Glycerol (Gly) is the cryoprotective agent (CPA) most widely used to cryopreserve rooster semen. However, its cryoprotection, toxicity, and efficacy may vary in different breeds of roosters (e.g.,fighting rooster). In this sense, this investigation evaluated the effect of different concentrations of Gly added to the Lake-Ravie extender on the kinetic variables and plasma membrane integrity (PMI, equivalent to viability) of rooster spermatozoa. A total of 42 semen ejaculates from 6 Spanish fighting roosters (collected in 7 weekly sessions) by dorsal massage technique were used to conform 7-pools. Each pool was divided into 6-aliquots and then 6 treatments were formed according to Gly concentrations: 0 (control), 2% (Gly-2), 4% (Gly-4), 6% (Gly-6), 8% (Gly-8), and 10% (Gly10). The samples were frozen in static liquid nitrogen vapors, and their post-thaw sperm quality was analyzed using the CASA system (SCA-2018®) and Fluorescence (PI).
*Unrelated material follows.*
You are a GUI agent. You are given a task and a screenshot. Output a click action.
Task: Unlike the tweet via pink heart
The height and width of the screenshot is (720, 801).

Results after thawing showed that total (MT, %) and progressive (MP, %) motilities were higher (P<0.01) with the Gly-8 treatment compared to the control group and the Gly-4 and Gly-6 treatments. Regarding the postthaw kinetics, the oscillation (WOB, %) and the beat-cross frequency (BCF, Hz) were higher (P < 0.05) in the Gly-6, Gly-8, and Gly-10 treatments compared to their control. Finally, the PMI (%) was greater with the Gly-8 treatment compared to the Gly-2 treatment (P<0.05) and the control group (P<0.01). In conclusion, the addition of 8% glycerol to the freezing medium produced better sperm cryosurvival based on higher kinetics and integrity of the plasma membrane of fighting rooster spermatozoa.